Lors de la transmission de la science, plusieurs interrogations émergent en amont. Que tentons-nous réellement de communiquer lorsque nous évoquons la transmission de la «science»? S’agit-il des méthodes employées par les scientifiques? Des résultats qu’ils obtiennent? De l’attitude et de la démarche que les chercheurs doivent adopter pour pratiquer leur discipline de manière adéquate? Ou bien de l’importance de l’esprit critique?
Les YouTubers, les algorithmes et le phénomène des foules forment les trois axes des réalités alternatives. Ces créateurs de contenu détiennent un pouvoir d’influence majeur sur l’opinion publique, visant à augmenter leur audience, comme le souligne une chercheuse américaine.
«Créer une tendance, vous en faites une réalité». C’est l’adage que Renée DiResta met en avant dans son livre Invisible Rulers. Dans cet ouvrage critiqué par la revue scientifique Nature, cette universitaire, experte en lutte contre la désinformation, aborde la lourde responsabilité des algorithmes dans la génération de réalités alternatives par le biais des réseaux sociaux. Par le biais de leur structure qui favorise le partage d’informations, celles-ci tendent à se convertir en vérités. Toutefois, ces «vérités» sont fréquemment des désinformations. En conclusion, la chercheuse attire l’attention sur la responsabilité des influenceurs sur les médias sociaux, en particulier sur YouTube, X (anciennement Twitter) et TikTok.
À l’origine, ce sont des citoyens ordinaires, mais talentueux, qui s’intéressent à des sujets qui les captivent. Ils ne cherchent pas délibérément à désinformer, mais ils constatent rapidement qu’aborder des thèmes controversés leur permet d’attirer une plus grande audience que de fournir des informations factuelles. Ils sont bien équipés pour cela. Les plus charismatiques maîtrisent l’art de la narration, attirant parfois un public semblable à celui d’une star de la télévision, tout en créant une connexion presque amicale avec leur auditoire. Ils exercent un pouvoir de persuasion immense et encouragent leurs adeptes à délaisser les médias traditionnels en leur faveur. Cependant, leur responsabilité n’est jamais mise en question.
Les illustrations sont nombreuses, qu’il s’agisse de questions de santé publique ou de thèmes controversés comme la politique et les conflits. Il est important de souligner que la méthode de propagation des rumeurs et de la désinformation reste constante depuis l’émergence des médias sociaux. Trois ingrédients sont essentiels : le moral, l’émotion et le choc. Ces éléments sont recherchés par les influenceurs, qui savent ce que leur public est enclin à apprécier et à partager. En fin de compte, les algorithmes, réactifs à ces partages, vont orienter les abonnés vers un contenu de plus en plus similaire. Ces contenus seront souvent marqués par l’approximatif, le confusionnisme ou la désinformation, renforçant des récits alternatifs parfois créés de toutes pièces.
Des leaders d’ombre qui se négligent eux-mêmes.
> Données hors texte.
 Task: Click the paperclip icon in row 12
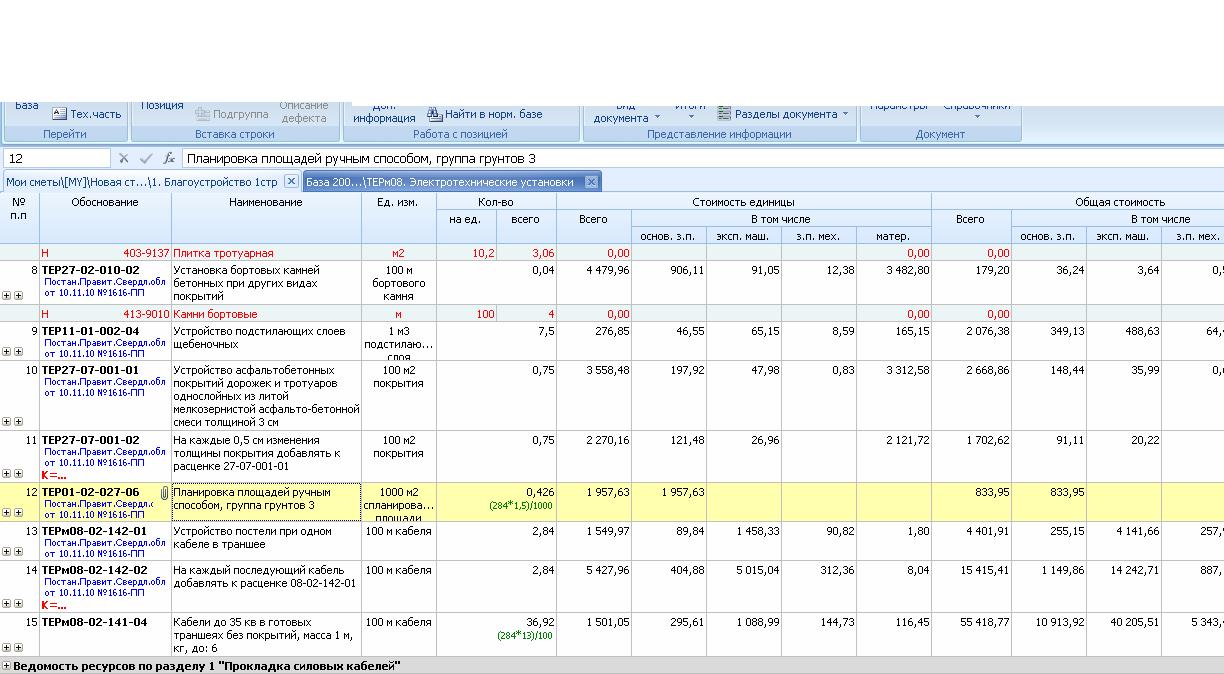tap(165, 493)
En intégrant les discours des influenceurs, le travail des algorithmes et la puissance des masses, une réalité alternative se développe et sert souvent de justification pour des personnalités politiques ou des groupes extrémistes afin d’organiser et de mener des actions violentes dans le monde réel. De plus, que ce soit dans les domaines de l’écologie ou de la santé, la science est fréquemment déconsidérée et critiquée par l’idéologie. Pire encore, les vérificateurs de faits et ceux qui s’opposent à la désinformation sont de plus en plus attaqués. Les journalistes qui se consacrent à la démystification de la désinformation font également face à des agressions, malgré les preuves qu’ils avancent. Les experts et les universitaires subissent également cette pression.
Comment peut-on contrer les effets des influenceurs qui, devenus des leaders invisibles, semblent ignorer leur impact ? Dans son ouvrage, l’auteure suggère de redéfinir le rôle du public, en mettant l’accent sur la prévention à travers une sensibilisation aux méthodes de désinformation. Plutôt que de se contenter de partager des informations, le public pourrait également choisir d’exercer une modération active, à l’instar de ce qui est possible sur X, avec des résultats variables. Par ailleurs, il serait envisageable que le public ralentisse intentionnellement l’algorithme afin d’éviter la création automatique de tendances sur des sujets sensibles. Enfin, elle propose que les scientifiques ciblés par des attaques ou des dénonciations de personnalités politiques prennent l’initiative de divulguer eux-mêmes les faits pour contrer la désinformation avant qu’elle ne s’installe comme une vérité alternative.